Keine menschliche Legitimation
Die CE versucht nicht durch menschliche Legitimation irgendeiner Art (Konsens, Wissenschaft …) die Irrtumslosigkeit und Unfehlbarkeit der Bibel zu belegen, sondern ist sich der Unzulänglichkeit menschlicher Bemühungen voll bewusst und spricht bescheiden die Aussagen der Bibel über sich selbst nach. Sie bekennt sich ohne Suche nach Konfrontation zu deren Wahrheit.

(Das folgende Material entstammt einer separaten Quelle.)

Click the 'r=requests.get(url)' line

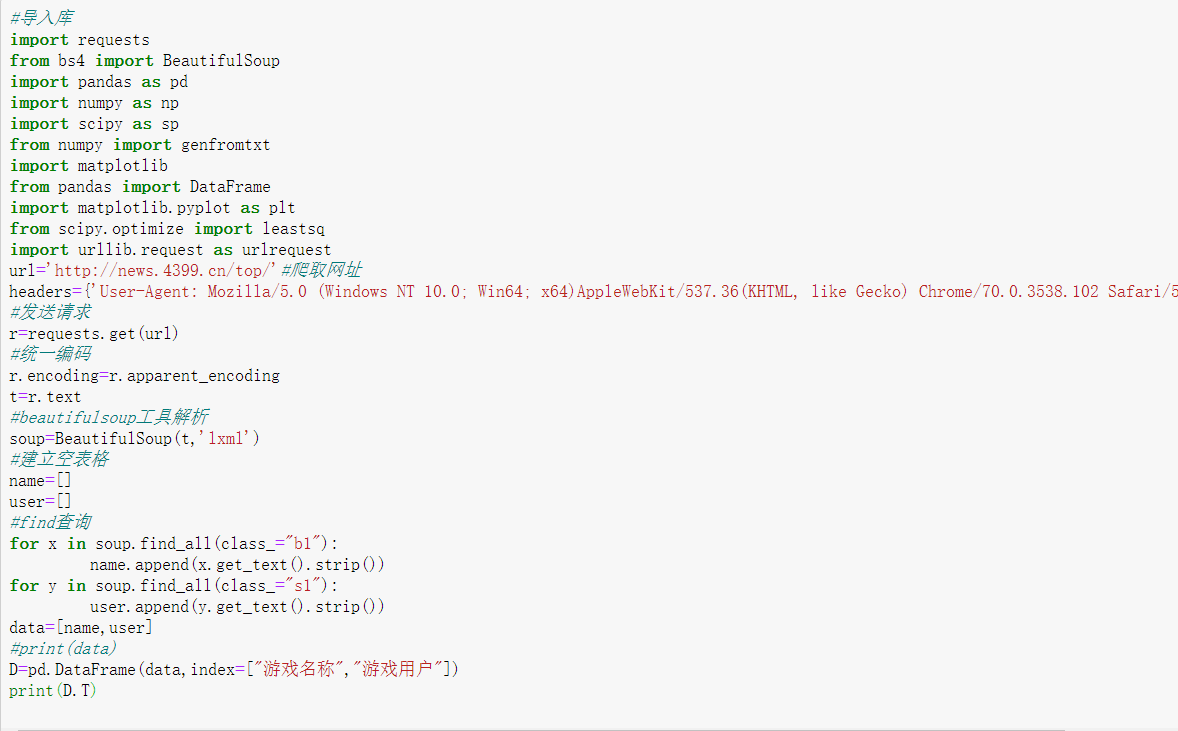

Unzureichende Alternativen
Die in den vergangenen Jahren in Deutschland ins Gespräch gebrachten Alternativen einer evangelikalen Stellungnahme zur CE müssen weitgehend als unzureichend angesehen werden. Manche der heutigen hermeneutischen Konzepte sind bewusst so weit gefasst, dass sie niemanden mehr ausschließen. So kann kaum noch zwischen bibeltreuer und bibelkritischer Exegese unterschieden werden. Andere Entwürfe sind dermaßen unkonkret, dass sie weder in kontroversen Gesprächen noch für die einzelne Exegese praktikabel sind. Wieder andere hermeneutische Überlegungen gehen so viele Kompromisse mit zeitgeistlichen Ergebnissen universitärer Theologie ein, dass sie die Bibel schließlich nur noch durch die Brille jener „wissenschaftlichen“ Ergebnisse betrachten. Schließlich werden auch hermeneutische Überlegungen diskutiert, die der Konfrontation mit dem Zeitgeist ausweichen, indem sie die Autorität der Bibel nur noch auf Fragen der Frömmigkeit und Ethik beziehen. All das kann nicht Grundlage verantwortlicher, bibeltreuer Theologie sein.

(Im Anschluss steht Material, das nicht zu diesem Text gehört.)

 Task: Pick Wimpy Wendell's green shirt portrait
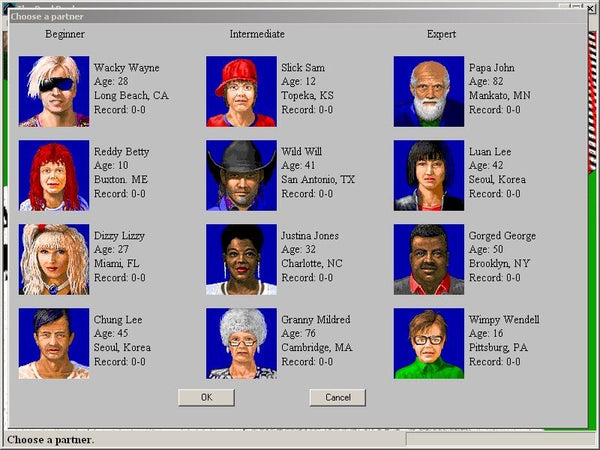click(x=429, y=343)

Hoffentlich können die hier angestellten Überlegungen sowohl Kritiker als auch Befürworter der CE dazu bewegen, sich mit vorschnellen Urteilen zurückzuhalten, aufmerksamer in der Bibel selbst nach Aussagen darüber zu suchen, wie sie verstanden werden will und Widerstand zu üben gegen eine Bevormundung der Heiligen Schrift durch menschliche Autoritäten – seien das altehrwürdige Kirchentraditionen, Ergebnisse vorläufiger wissenschaftlicher Forschungsarbeit oder persönliche Vorlieben des Exegeten.